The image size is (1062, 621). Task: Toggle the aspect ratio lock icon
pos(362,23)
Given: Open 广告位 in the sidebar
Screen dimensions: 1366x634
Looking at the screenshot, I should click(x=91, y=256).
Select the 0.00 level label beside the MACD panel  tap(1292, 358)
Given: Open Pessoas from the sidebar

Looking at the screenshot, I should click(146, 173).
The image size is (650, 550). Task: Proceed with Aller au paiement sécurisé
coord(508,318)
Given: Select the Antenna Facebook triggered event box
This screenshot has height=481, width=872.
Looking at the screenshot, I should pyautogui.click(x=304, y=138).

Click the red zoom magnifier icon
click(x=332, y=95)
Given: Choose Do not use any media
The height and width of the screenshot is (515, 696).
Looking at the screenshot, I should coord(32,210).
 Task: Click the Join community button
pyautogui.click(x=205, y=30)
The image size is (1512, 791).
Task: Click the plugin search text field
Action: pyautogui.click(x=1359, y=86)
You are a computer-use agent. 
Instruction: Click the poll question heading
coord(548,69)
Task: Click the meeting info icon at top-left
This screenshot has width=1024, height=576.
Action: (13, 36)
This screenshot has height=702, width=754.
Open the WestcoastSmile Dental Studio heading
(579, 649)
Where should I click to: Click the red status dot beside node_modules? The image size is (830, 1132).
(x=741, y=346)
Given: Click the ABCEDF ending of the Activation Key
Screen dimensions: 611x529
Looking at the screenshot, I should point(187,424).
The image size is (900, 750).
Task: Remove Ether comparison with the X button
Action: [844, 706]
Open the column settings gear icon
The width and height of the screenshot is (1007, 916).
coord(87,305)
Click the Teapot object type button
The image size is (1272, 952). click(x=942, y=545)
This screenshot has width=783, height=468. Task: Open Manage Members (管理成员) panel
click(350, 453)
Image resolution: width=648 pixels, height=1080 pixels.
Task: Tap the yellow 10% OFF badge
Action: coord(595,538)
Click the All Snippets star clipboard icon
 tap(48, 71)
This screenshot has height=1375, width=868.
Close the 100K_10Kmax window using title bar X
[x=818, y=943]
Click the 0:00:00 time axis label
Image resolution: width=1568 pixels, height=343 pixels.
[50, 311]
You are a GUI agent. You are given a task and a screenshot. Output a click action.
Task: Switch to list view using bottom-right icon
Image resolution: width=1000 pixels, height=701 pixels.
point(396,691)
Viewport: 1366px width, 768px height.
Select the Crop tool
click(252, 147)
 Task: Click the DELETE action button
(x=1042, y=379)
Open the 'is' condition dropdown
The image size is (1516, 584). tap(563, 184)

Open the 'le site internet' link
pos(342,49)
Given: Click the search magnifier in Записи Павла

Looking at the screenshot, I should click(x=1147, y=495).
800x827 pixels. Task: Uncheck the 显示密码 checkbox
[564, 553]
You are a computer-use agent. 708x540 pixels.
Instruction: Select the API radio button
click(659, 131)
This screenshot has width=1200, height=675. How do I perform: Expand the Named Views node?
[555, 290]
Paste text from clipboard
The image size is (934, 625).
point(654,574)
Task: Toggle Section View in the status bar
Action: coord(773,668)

» EXERCISE DIRECTIONS: Could every entry above be printed again, word for word?

» ANSWER SPACE:
The image size is (1062, 621). Task: Toggle the aspect ratio lock icon
pos(362,23)
Given: Open 广告位 in the sidebar
Screen dimensions: 1366x634
Looking at the screenshot, I should click(x=91, y=256).
Select the 0.00 level label beside the MACD panel  tap(1292, 358)
Given: Open Pessoas from the sidebar

Looking at the screenshot, I should click(146, 173).
The image size is (650, 550). Task: Proceed with Aller au paiement sécurisé
coord(508,318)
Given: Select the Antenna Facebook triggered event box
This screenshot has height=481, width=872.
Looking at the screenshot, I should pyautogui.click(x=304, y=138).

Click the red zoom magnifier icon
click(x=332, y=95)
Given: Choose Do not use any media
The height and width of the screenshot is (515, 696).
Looking at the screenshot, I should coord(32,210).
 Task: Click the Join community button
pyautogui.click(x=205, y=30)
The image size is (1512, 791).
Task: Click the plugin search text field
Action: pyautogui.click(x=1359, y=86)
You are a computer-use agent. 
Instruction: Click the poll question heading
coord(548,69)
Task: Click the meeting info icon at top-left
This screenshot has width=1024, height=576.
Action: (13, 36)
This screenshot has height=702, width=754.
Open the WestcoastSmile Dental Studio heading
(579, 649)
Where should I click to: Click the red status dot beside node_modules? The image size is (830, 1132).
(x=741, y=346)
Given: Click the ABCEDF ending of the Activation Key
Screen dimensions: 611x529
Looking at the screenshot, I should point(187,424).
The image size is (900, 750).
Task: Remove Ether comparison with the X button
Action: [844, 706]
Open the column settings gear icon
The width and height of the screenshot is (1007, 916).
coord(87,305)
Click the Teapot object type button
The image size is (1272, 952). click(x=942, y=545)
This screenshot has width=783, height=468. Task: Open Manage Members (管理成员) panel
click(350, 453)
Image resolution: width=648 pixels, height=1080 pixels.
Task: Tap the yellow 10% OFF badge
Action: coord(595,538)
Click the All Snippets star clipboard icon
 tap(48, 71)
This screenshot has height=1375, width=868.
Close the 100K_10Kmax window using title bar X
[x=818, y=943]
Click the 0:00:00 time axis label
Image resolution: width=1568 pixels, height=343 pixels.
[50, 311]
You are a GUI agent. You are given a task and a screenshot. Output a click action.
Task: Switch to list view using bottom-right icon
Image resolution: width=1000 pixels, height=701 pixels.
point(396,691)
Viewport: 1366px width, 768px height.
Select the Crop tool
click(252, 147)
 Task: Click the DELETE action button
(x=1042, y=379)
Open the 'is' condition dropdown
The image size is (1516, 584). tap(563, 184)

Open the 'le site internet' link
pos(342,49)
Given: Click the search magnifier in Записи Павла

Looking at the screenshot, I should click(x=1147, y=495).
800x827 pixels. Task: Uncheck the 显示密码 checkbox
[564, 553]
You are a computer-use agent. 708x540 pixels.
Instruction: Select the API radio button
click(659, 131)
This screenshot has width=1200, height=675. How do I perform: Expand the Named Views node?
[555, 290]
Paste text from clipboard
The image size is (934, 625).
point(654,574)
Task: Toggle Section View in the status bar
Action: coord(773,668)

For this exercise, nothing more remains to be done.